• [DATA TO EXAMINE]:

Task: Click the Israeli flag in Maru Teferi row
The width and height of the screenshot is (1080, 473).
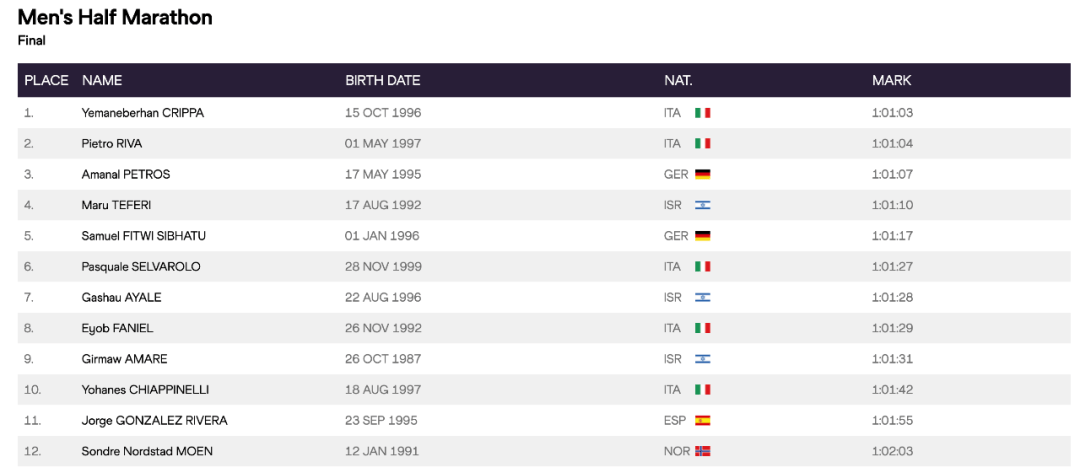Action: click(x=702, y=205)
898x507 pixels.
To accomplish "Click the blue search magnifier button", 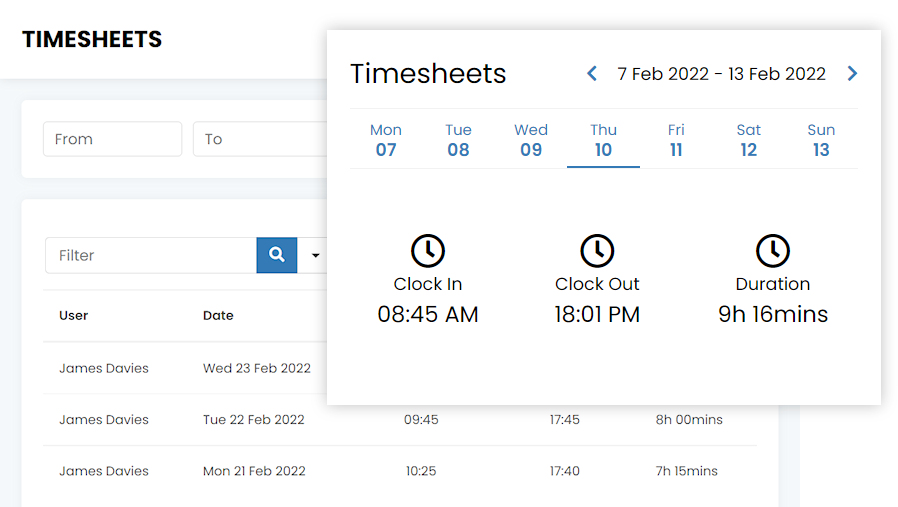I will click(x=277, y=255).
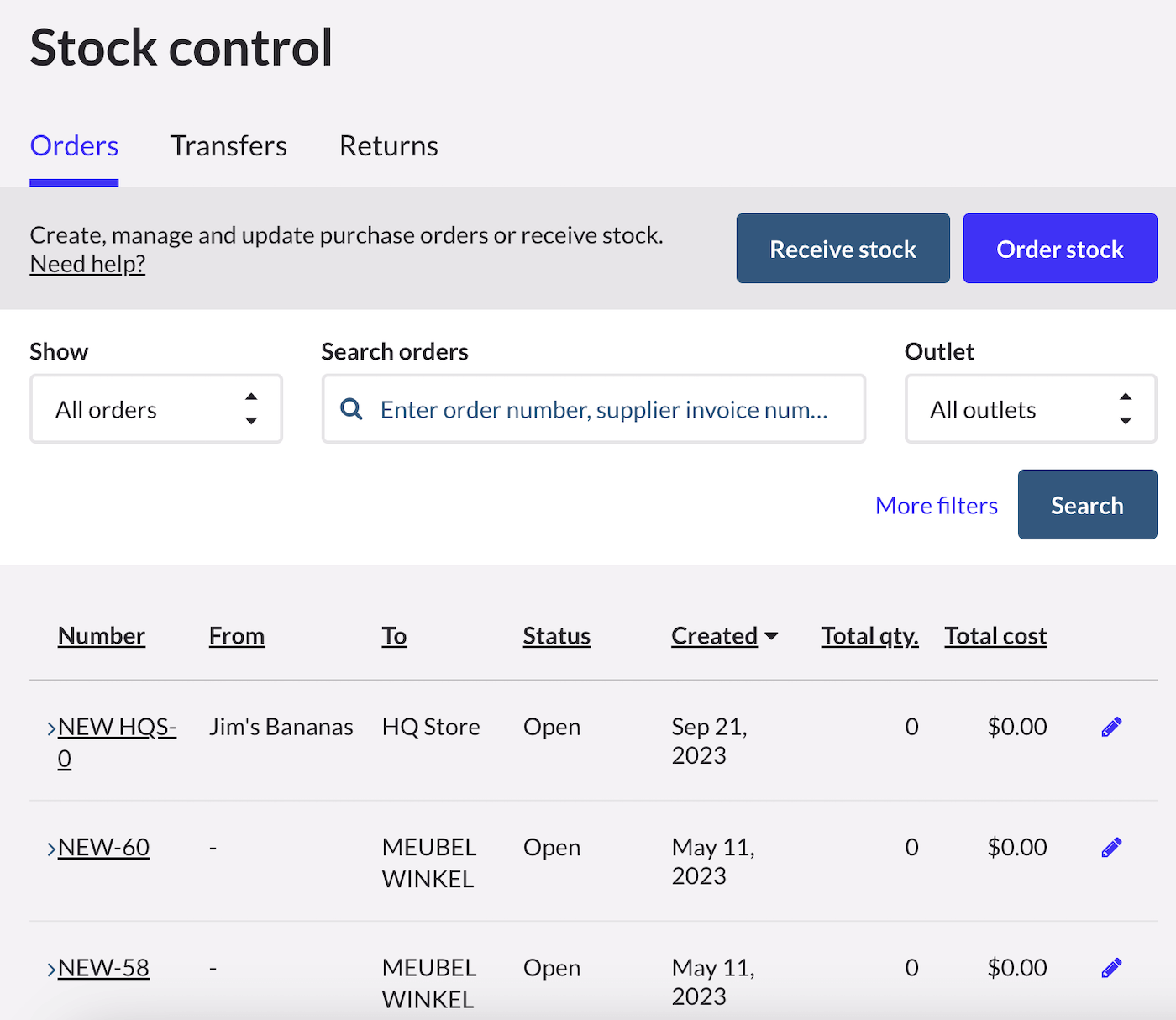Switch to the Transfers tab
The height and width of the screenshot is (1020, 1176).
228,146
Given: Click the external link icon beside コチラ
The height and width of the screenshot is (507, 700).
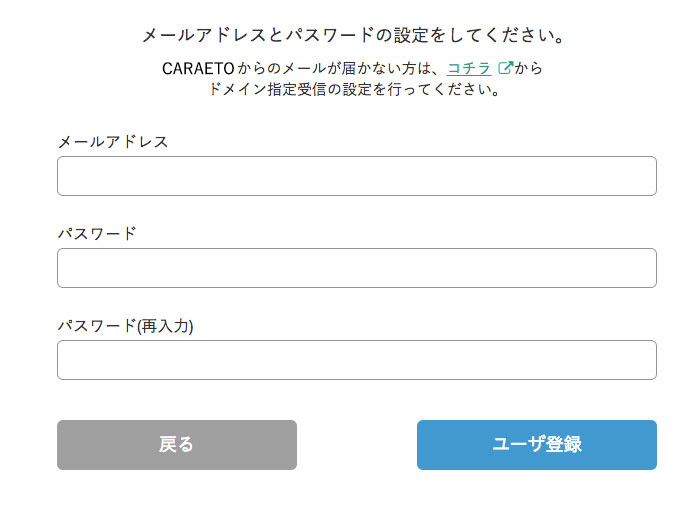Looking at the screenshot, I should 505,68.
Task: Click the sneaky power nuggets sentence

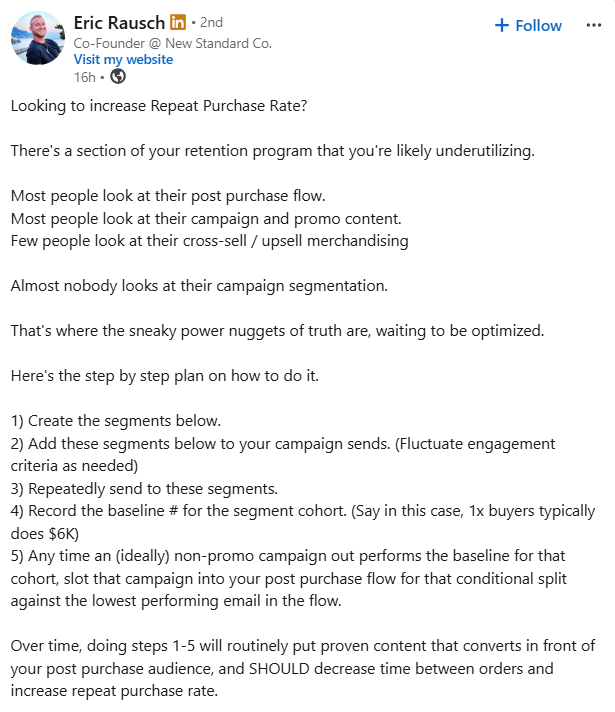Action: (x=277, y=331)

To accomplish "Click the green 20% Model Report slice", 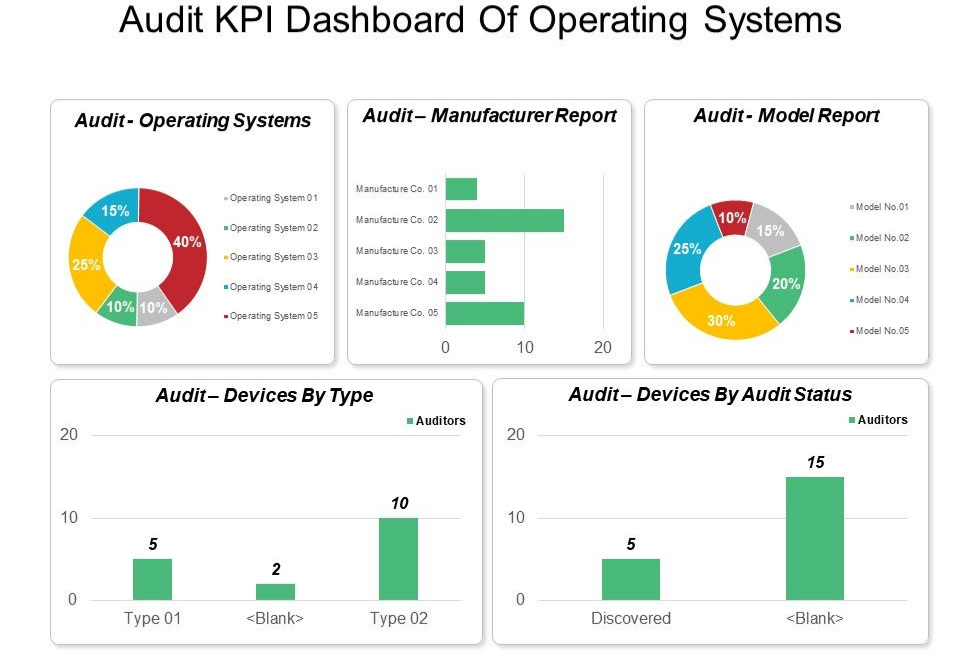I will click(786, 283).
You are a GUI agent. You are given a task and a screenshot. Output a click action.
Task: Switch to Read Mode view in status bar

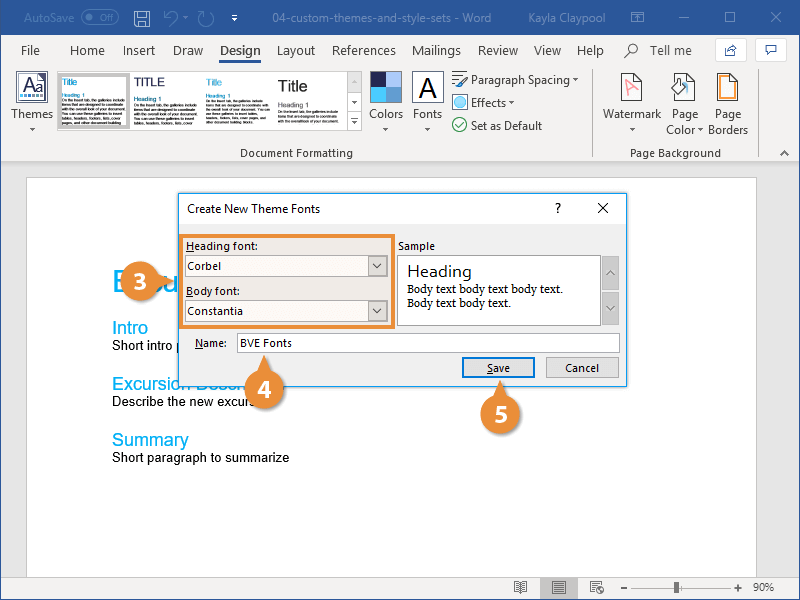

• [WHAT YOU WILL DO]: Please quote the lines of the material, beginning with the first and ending with the one that contains "898x507 pixels.", exactly as written and without any pictures.

• [TASK ANSWER]:
Task: Click the Israeli flag in Maru Teferi row
The width and height of the screenshot is (1080, 473).
Action: click(x=702, y=205)
898x507 pixels.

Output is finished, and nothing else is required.